Bal Thackeray sits and broods at home. Even Sanjay Nirupam has suddenly discovered secularism, presented a chadar at the Ajmer dargah and become a Congressman. The Shiv Sena is in disarray. The BJP is in disgrace. (I’m not going to explain why, but two words should do it: Pramod Mahajan).
All this absurd intolerance is actually the handiwork of a Congress government.
The party that says it wants to lead young India into the 21st Century is behaving a blurred carbon copy of the discredited Shiv Sena.
How can my Congress government be so foolish? I’ve read one of the explanations offered by the media and it makes some sense.
It is Bombay’s continual misfortune that despite contributing so much of India’s Gross National Product, it counts for nothing politically.
Maharashtra will always be run by some guys from the hinterland, who do not understand Bombay and loathe the modernity it represents.
They don’t have to fight elections in Bombay, so they follow the sort of regressive policies that please the voters of the villages and small towns they win their elections from.
This probably explains why the anti-dance Home Minister is trying to drag Bombay back by a century or two. Where he comes from, women don’t dance. And as far as he’s concerned, that’s how it should be all over the world.

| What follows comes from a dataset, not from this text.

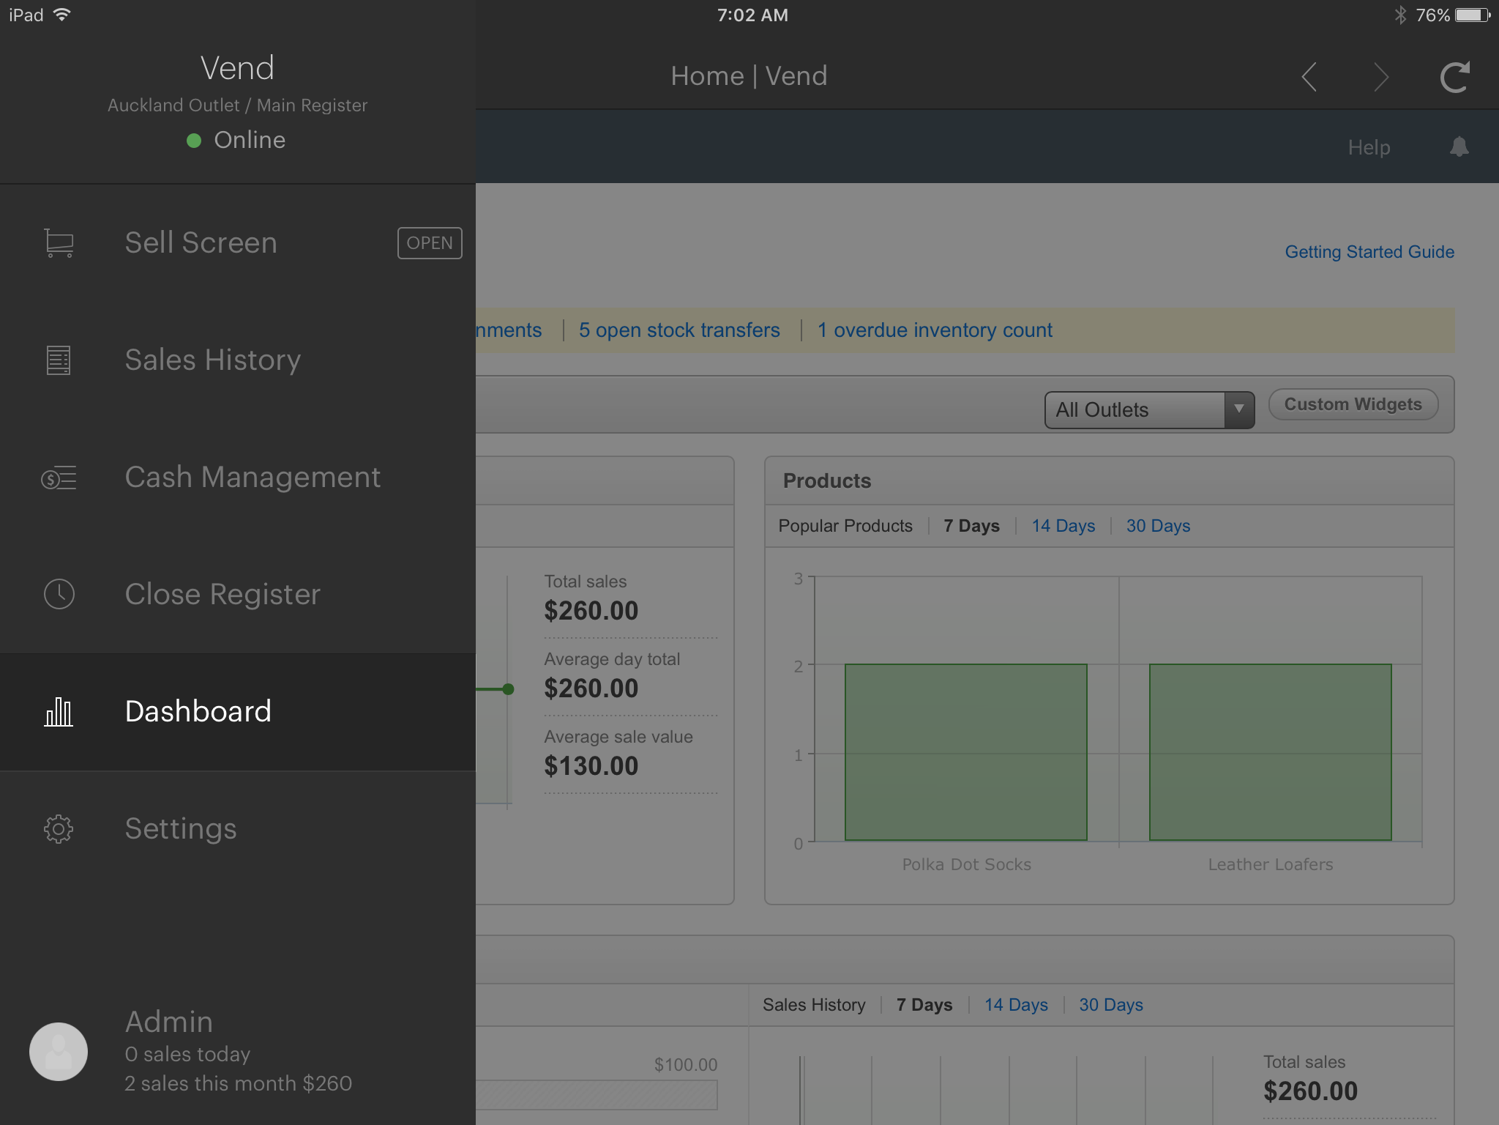Go back with the left arrow
The height and width of the screenshot is (1125, 1499).
(x=1309, y=77)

But what of Vilasrao Deshmukh, a wise, otherwise modern, man of sophistication and intellect? Why does he go along with this nonsense?
Why is he letting his government — one that has so many genuine problems, including the pathetic electricity supply — be hijacked by a Shiv Sena agenda? What of the central leadership? Is there nobody in Delhi who can stop this foolishness?
I have a theory. I first developed it when the Maharashtra Congress was declaring that Veer Savarkar — the antithesis of a Congress icon — was a great guy and Congressmen were loudly abusing Mani Shankar Aiyar. (In the event, Mani was right to the extent that Savarkar never took off as an election issue.)
And then, as Navalkarism became the party’s credo and its leaders fought Sunil Dutt in their zeal to admit Sanjay Nirupam into the state Congress, I became convinced that my theory was correct.
The Congress in Maharashtra exists in its own universe. It no longer stands for the things that the Congress, at a national level, says it believes in. Instead, it stands for all the things that the Shiv Sena once stood for. (There’s even been a retread of the Sena’s anti-Bangladeshi rhetoric in defence of the dance bar crackdown.)
I don’t know why Maharashtra’s Congress leaders have allowed this to happen. Perhaps they are so much in the shadow of Sharad Pawar that they think that the only way to distinguish themselves from him is to turn into the spiritual heirs of Bal Thackeray.
Whatever the reason, what is happening is crazy. And it if continues, the Congress may retain Maharashtra, but it will lose the heart and mind of India’s greatest city.